Drug action on ribonucleotide reductase.


Ribonucleotide reductase catalyzes the rate-limiting step in DNA synthesis. It represents a key metabolic site at which specific inhibitors have been directed as potential antitumor agents. Several different classes of ribonucleotide reductase inhibitors have been generated and studied. Because of the nature of the DNA polymerase reaction in which all four dNTPs are required, the initial velocity vs dNTP concentration curve gives sigmoidal rather than hyperbolic kinetics. As a result, a 50 per cent decrease in ribonucleotide reductase activity causes a decrease in DNA polymerase activity of 75 per cent or greater depending on the ratio of [dNTP] to its Km.
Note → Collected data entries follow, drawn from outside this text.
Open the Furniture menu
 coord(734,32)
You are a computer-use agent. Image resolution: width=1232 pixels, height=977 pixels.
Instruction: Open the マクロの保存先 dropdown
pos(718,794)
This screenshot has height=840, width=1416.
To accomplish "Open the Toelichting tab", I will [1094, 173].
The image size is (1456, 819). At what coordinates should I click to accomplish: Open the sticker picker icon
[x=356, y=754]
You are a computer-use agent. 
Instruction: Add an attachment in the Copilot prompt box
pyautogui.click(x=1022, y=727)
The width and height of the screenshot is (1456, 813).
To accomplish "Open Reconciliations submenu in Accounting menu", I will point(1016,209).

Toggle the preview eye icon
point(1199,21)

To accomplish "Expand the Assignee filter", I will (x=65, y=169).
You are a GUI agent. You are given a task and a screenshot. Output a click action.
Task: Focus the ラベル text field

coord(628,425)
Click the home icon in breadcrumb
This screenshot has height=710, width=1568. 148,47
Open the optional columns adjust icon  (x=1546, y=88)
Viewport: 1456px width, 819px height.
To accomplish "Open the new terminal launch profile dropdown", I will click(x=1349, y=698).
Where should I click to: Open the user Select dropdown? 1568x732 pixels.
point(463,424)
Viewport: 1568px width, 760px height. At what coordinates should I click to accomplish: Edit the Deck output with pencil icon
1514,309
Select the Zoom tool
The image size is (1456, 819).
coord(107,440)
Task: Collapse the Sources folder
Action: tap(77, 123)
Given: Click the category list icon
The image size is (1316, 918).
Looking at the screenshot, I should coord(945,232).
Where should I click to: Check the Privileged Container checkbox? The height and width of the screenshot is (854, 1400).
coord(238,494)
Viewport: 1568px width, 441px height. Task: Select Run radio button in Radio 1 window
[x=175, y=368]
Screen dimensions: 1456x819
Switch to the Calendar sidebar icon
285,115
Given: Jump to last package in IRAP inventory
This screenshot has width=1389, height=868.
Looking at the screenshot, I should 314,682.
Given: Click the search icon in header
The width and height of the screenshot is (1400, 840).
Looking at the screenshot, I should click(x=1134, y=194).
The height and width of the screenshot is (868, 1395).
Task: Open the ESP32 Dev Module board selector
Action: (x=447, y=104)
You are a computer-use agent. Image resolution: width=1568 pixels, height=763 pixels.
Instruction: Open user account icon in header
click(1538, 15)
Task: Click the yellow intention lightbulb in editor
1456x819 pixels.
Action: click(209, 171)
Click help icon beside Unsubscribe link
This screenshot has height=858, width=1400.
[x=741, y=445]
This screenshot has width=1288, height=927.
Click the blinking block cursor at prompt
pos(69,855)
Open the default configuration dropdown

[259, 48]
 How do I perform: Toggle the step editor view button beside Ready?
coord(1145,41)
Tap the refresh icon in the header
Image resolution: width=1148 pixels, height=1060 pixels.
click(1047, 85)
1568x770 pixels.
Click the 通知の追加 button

This has been demonstrated with theoretical calculations, actual DNA polymerase determinations and precursor studies in intact tumor cells. The structural requirements for a compound to serve as a specific inhibitor of ribonucleotide reductase, either as the non-heme iron or effector-binding subunit, are stringent. Each protein subunit comprising the active enzyme can be specifically and independently inhibited. When combinations of agents, each directed at one of the subunits of ribonucleotide reductase, are used, strong synergistic inhibition of L1210 cell growth and synergistic cytotoxicity result.